- Theatrical release poster
- Directed by: Shrabani Deodhar
- Screenplay by: Sachin Mote
- Produced by: Arjun Singgh Baran Kartk D Nishandar
- Starring: Sai Deodhar Swwapnil Joshi Neena Kulkarni Chandrakant Kulkarni
- Cinematography: Amol Gole
- Edited by: Jafar Sultan
- Music by: Kaushik Deshpande
- Production company: GSEAMS
- Distributed by: Panorama Studios
- Release date: 14 June 2019;
- Running time: 139 minutes
- Country: India
- Language: Marathi
- Box office: 3.80 crore

= Mogra Phulaalaa =

2019 Indian Marathi-language drama film

Mogra Phulaalaa is an Indian Marathi language family-drama film, directed by Shrabani Deodhar, and produced by Arjun Singgh Baran and Kartik Nishandar.
The film starring Swwapnil Joshi, Sai Deodhar, Neena Kulkarni and Chandrakant Kulkarni follows a story of possessive mother and her devoted son, and how the things change when he meets woman of his dreams. The film was released on 14 June 2019.

◆ ◆ ◆

# [GIVEN PROBLEM 1]
According to the Mogra Phulaalaa entry, what causes things to change in the story of the possessive mother and her devoted son? Answer in one to three sentences.
# [GIVEN PROBLEM 2]
Reproduce the portion of the Mogra Phulaalaa entry between "2019 Indian Marathi-language" and "and Kartik Nishandar.", inclusive.
# [GIVEN PROBLEM 3]
Summarize the Mogra Phulaalaa entry in two sentences.

# [DATA SECTION]
◆ ◆ ◆

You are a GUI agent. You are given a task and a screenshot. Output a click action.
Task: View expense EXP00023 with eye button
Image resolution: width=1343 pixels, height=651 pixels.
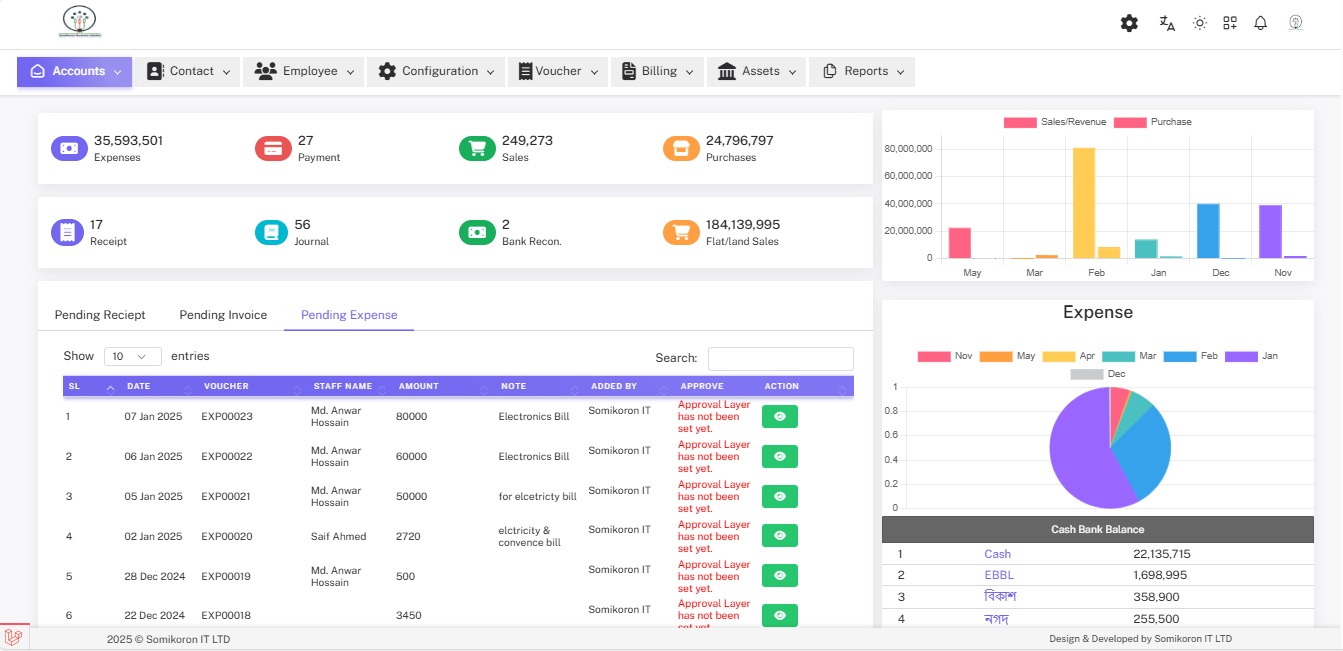(x=779, y=417)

◆ ◆ ◆

# [FULL SOLUTION 1]
Things change when the devoted son meets the woman of his dreams.

# [FULL SOLUTION 2]
2019 Indian Marathi-language drama film

Mogra Phulaalaa is an Indian Marathi language family-drama film, directed by Shrabani Deodhar, and produced by Arjun Singgh Baran and Kartik Nishandar.

# [FULL SOLUTION 3]
Mogra Phulaalaa is a 2019 Indian Marathi-language family drama directed by Shrabani Deodhar and produced by Arjun Singgh Baran and Kartik Nishandar, released on 14 June 2019. Starring Swwapnil Joshi, Sai Deodhar, Neena Kulkarni and Chandrakant Kulkarni, it follows a possessive mother and her devoted son, and how things change when he meets the woman of his dreams.